Imaginava que, pela dificuldade do contato, ela seria, de algum modo, uma pessoa difícil. Completo engano meu: a diretora me atendeu calorosamente de sua casa em Ojai, uma pequena cidade ao nordeste de Los Angeles, onde vive com dois cachorros, três galinhas e o namorado (e diretor de fotografia de seus filmes), Joshua James Richards.
Despojada, vestia uma camiseta tie-dye, super-hippie vibes, e pronta para uma boa conversa. “Fiquei muito orgulhosa por ter sido indicada, ao lado de Emerald Fennell (do filme Bela Vingança). Senti que estava acontecendo uma mudança nos últimos anos.

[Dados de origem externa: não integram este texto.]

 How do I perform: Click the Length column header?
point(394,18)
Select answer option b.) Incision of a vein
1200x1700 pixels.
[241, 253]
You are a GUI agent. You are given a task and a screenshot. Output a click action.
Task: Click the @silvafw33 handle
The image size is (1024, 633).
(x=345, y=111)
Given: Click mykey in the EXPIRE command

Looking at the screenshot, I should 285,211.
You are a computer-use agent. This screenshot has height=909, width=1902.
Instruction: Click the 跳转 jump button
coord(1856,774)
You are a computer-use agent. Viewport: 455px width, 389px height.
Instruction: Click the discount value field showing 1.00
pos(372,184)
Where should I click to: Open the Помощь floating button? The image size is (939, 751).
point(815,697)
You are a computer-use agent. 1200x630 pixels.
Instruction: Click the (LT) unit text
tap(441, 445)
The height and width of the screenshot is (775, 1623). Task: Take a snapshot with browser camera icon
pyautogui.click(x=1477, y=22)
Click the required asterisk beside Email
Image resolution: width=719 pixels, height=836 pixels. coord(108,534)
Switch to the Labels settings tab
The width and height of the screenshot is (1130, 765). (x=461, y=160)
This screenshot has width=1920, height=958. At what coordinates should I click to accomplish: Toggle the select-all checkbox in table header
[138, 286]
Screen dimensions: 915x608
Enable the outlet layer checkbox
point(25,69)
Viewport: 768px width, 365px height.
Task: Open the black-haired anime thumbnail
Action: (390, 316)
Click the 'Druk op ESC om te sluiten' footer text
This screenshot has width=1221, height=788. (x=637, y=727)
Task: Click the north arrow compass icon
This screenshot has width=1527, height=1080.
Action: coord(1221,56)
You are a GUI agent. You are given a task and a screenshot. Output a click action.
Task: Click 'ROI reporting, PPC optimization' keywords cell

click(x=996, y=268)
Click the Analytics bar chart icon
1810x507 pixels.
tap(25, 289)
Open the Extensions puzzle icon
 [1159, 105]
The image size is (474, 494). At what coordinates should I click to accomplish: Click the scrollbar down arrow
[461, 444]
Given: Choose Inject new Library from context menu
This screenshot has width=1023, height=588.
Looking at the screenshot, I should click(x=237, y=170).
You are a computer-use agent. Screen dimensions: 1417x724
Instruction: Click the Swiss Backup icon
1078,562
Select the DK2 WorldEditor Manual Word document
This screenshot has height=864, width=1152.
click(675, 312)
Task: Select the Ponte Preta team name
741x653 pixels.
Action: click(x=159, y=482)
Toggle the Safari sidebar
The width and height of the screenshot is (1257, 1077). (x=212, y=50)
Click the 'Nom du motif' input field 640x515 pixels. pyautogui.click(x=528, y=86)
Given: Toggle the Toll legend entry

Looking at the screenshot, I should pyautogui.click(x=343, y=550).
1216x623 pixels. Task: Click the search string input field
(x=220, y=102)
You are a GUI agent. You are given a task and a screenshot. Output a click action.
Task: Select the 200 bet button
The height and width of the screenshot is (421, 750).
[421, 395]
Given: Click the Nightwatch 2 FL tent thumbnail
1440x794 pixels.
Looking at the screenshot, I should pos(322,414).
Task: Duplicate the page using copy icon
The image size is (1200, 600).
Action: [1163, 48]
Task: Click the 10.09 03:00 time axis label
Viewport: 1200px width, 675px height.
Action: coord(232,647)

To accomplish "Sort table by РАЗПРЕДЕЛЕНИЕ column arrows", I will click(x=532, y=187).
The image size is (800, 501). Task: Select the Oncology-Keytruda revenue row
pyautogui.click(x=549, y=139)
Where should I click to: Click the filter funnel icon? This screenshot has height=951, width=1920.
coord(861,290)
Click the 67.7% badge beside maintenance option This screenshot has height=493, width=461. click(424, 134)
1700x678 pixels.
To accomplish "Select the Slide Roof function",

Espero que isso seja apenas o começo”, me conta, entusiasmada.
Este ano, pela primeira vez na história, a Academia de Artes e Ciências Cinematográficas, responsável pela entrega do Oscar, indicou duas mulheres na categoria melhor direção [e Chloé, que acabou levando, se tornou a primeira chinesa a ganhar essa honra por Nomadland, (em cartaz nos cinemas mas ainda sem previsão de estrear no streaming no Brasil)].
No momento em que o asian hate está tomando os EUA, a cineasta também acabou se tornando, para a Academia e para o grande público, símbolo de toda uma geração de asiáticos-americanos. Chloé tem consciência disso. “Pessoas com tanto ódio dentro delas odeiam a si mesmas. A única maneira que temos de sobreviver como espécie é tentar entender o mundo sob a perspectiva do outro”, refletiu a diretora na coletiva de imprensa que concedeu logo após ter ganhado dois Globos de Ouro, de melhor direção (o primeiro para uma mulher asiática) e melhor filme.
Nomadland é o terceiro longa dirigido por Chloé e foi inspirado no livro-reportagem Nomadland – Surviving America in the Twenty-First Century, de Jessica Bruder, um estudo sobre pessoas que perderam tudo após a crise econômica de 2008 e adotaram um estilo de vida nômade. “O livro é uma colagem de histórias e personagens. Trata de um sentimento coletivo de perda: de uma comunidade, de um emprego, de uma estabilidade, e o que essas pessoas fizeram para descobrir um novo sentido para suas vidas”, explica a diretora. “Precisava criar um personagem cuja jornada pessoal representasse esse sentimento. Foi assim que surgiu Fern.”
Fern (papel de Frances McDormand) é uma mulher de 60 e poucos anos que, após a morte de seu marido e do fechamento da indústria onde ele trabalhava – o que transforma o município onde vive em uma cidade-fantasma –, decide partir para uma viagem sem volta pelo mítico Oeste norte-americano, adotando um estilo de vida nômade.
Frances, indicada ao Oscar por esse trabalho, contracena com personagens reais (tirados do livro de Jessica) interpretando versões deles mesmos. “O que torna Frances uma atriz sensacional não é apenas seu talento, mas sua habilidade de estar sempre presente”, comenta Chloé sobre o impressionante desempenho da atriz. “Muitas vezes os atores não profissionais fugiam do script, e Frances tinha que reagir na hora como seu personagem. Acredito que foi isso que deixou essa interpretação tão especial”, completa.
Apesar de produzido por um grande estúdio (Searchlight Pictures), o longa explora temas pouco comuns para Hollywood: o sentimento de perda, o desolamento, sem nenhum espaço para um final feliz. “Meus filmes sempre trataram da solidão e de pessoas que gostam de estar sozinhas. Acredito que, para você realmente se conectar a algo, é preciso um certo isolamento. A jornada de Fern é sobre perdas e ganhos, luto e cura. E, muitas vezes, a melhor maneira de estar em paz consigo mesmo, é através da solitude”, pondera.